ABOUT NOAA’s MONITOR NATIONAL MARINE SANCTUARY: Situated just 16 miles off the coast of Cape Hatteras, North Carolina, NOAA’s Monitor National Marine Sanctuary protects the shipwreck of the famed Civil War ironclad, USS Monitor. Since the Monitor’s designation as the nation’s first national marine sanctuary in 1975, NOAA has used cutting edge technology to document the ironclad warship and share its history with the American public. Visit the Monitor National Marine Sanctuary online for more details: https://monitor.noaa.gov
Visiting the USS Monitor is not easy as it lies on the bottom of the ocean at about 240 feet. Fortunately, there are many places that offer visitors the opportunity to discover the wonders of this great ship. Guests may visit the closest point of the shipwrecked vessel at the Graveyard of the Atlantic Museum, part of the North Carolina Maritime Museum Hatteras, Monday-Saturday from 10 a.m. – 4 p.m., though closed specific weeks during the year. Admission is free, though donations appreciated. Visit their website: http://graveyardoftheatlantic.com for official hours of operation.

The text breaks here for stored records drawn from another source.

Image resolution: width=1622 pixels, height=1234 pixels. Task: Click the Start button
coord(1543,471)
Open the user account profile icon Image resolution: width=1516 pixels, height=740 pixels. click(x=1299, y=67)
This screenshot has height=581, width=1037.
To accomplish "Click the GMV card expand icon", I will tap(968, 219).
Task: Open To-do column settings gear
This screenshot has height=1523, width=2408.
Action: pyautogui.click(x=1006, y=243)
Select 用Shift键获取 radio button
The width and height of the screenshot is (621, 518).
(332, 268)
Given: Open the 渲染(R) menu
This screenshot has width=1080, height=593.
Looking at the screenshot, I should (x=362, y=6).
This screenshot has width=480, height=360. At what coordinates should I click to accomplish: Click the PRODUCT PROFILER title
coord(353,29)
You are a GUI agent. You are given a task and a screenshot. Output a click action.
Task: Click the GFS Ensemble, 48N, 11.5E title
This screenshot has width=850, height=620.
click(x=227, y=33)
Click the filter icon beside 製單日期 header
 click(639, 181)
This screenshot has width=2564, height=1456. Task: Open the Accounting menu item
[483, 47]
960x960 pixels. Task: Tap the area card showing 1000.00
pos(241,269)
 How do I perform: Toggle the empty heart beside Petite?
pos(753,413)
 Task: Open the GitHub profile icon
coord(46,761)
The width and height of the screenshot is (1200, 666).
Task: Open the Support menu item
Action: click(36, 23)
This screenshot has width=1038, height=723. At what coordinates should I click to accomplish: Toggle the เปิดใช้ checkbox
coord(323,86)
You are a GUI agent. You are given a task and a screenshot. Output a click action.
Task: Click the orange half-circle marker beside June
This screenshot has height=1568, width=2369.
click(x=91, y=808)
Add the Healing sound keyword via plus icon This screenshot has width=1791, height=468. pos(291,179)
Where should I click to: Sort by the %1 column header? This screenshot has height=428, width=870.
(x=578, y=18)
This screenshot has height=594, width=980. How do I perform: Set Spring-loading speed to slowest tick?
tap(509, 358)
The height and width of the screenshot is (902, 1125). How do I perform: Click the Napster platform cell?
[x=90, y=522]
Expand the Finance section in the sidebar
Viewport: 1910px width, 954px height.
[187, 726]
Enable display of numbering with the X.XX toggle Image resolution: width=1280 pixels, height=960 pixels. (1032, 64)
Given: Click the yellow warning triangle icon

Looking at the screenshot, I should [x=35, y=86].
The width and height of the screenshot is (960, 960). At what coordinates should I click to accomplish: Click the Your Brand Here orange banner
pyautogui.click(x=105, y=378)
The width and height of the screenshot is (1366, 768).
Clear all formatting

Other museum partners include, primary visitor's center at The Mariners' Museum in Newport News, VA; Greenpoint Monitor Museum, Brooklyn, NY: the Hampton Roads Naval Museum; Jennette’s Pier, Nags Head, NC; Nauticus in Norfolk, VA; North Carolina Aquarium on Roanoke Island.
ABOUT MOCA: The Virginia Museum of Contemporary Art (MOCA), located in Virginia Beach, is a non-profit that exists to foster awareness, exploration and understanding of the significant art of our time. MOCA is accredited by the American Alliance of Museums (AAM). As Virginia's only museum dedicated solely to the exhibition of contemporary art, MOCA encourages visitors to discover and explore art and to engage in hands-on art experiences. www.VirginiaMOCA.org.
MOCA is located at 2200 Parks Ave., at the entrance of I-264 in Virginia Beach. The Museum is open Tuesday-Friday 10 a.m. – 5 p.m.; Saturday and Sunday 10 a.m. – 4 p.m. Admission is $7.70 for adults and $5.50 for seniors/65+, students (includes children 5 and up) and active military. MOCA members and children four and under are admitted free of charge.